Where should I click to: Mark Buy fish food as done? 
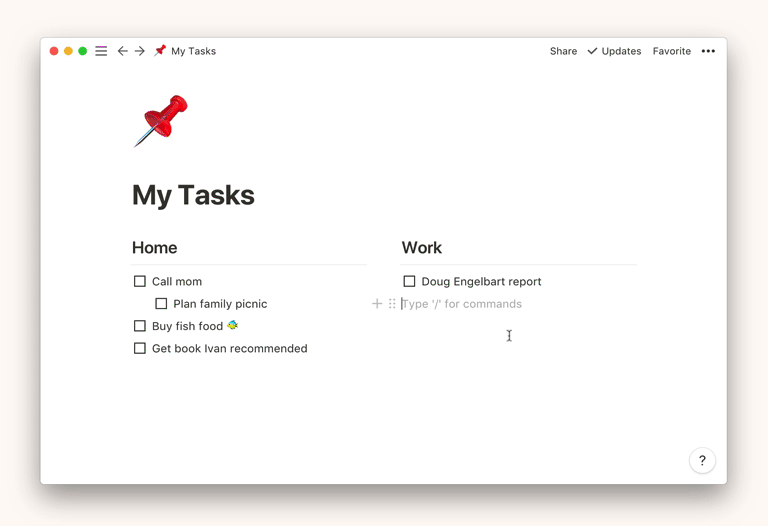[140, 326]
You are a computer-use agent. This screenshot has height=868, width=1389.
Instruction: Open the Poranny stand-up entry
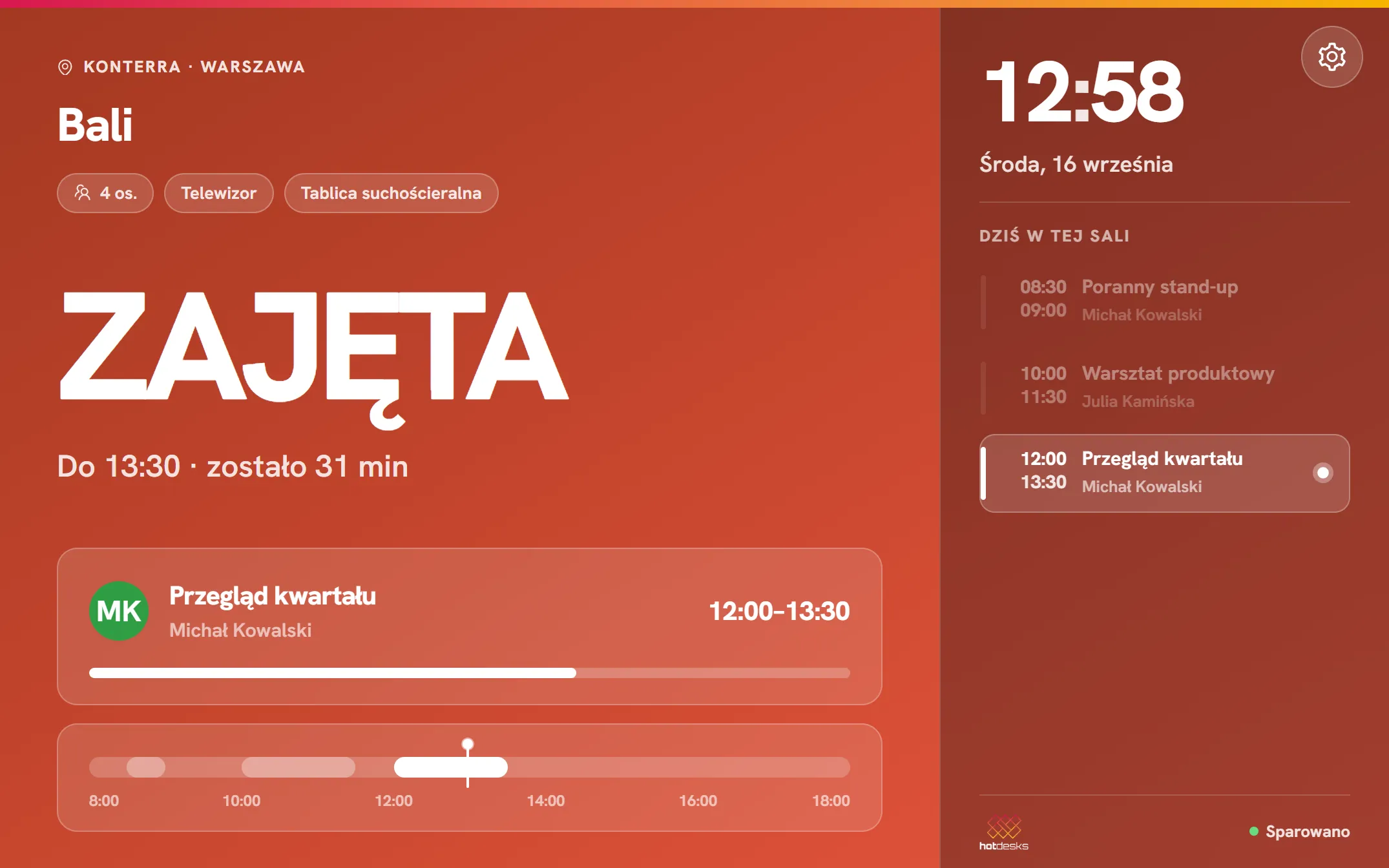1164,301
★ ★ ★ ★ ★ ★ ★
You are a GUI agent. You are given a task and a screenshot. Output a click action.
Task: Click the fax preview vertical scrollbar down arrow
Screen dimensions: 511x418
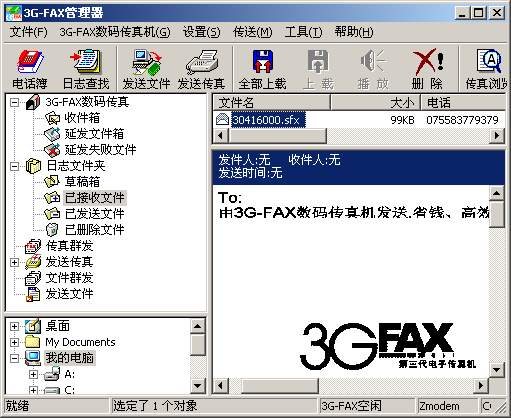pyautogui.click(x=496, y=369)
★ ★ ★ ★ ★ ★ ★
| Aim of the task |
A single number is the whole answer: the tally of lines in the entries that hold "agent".

| Output of the exercise |
2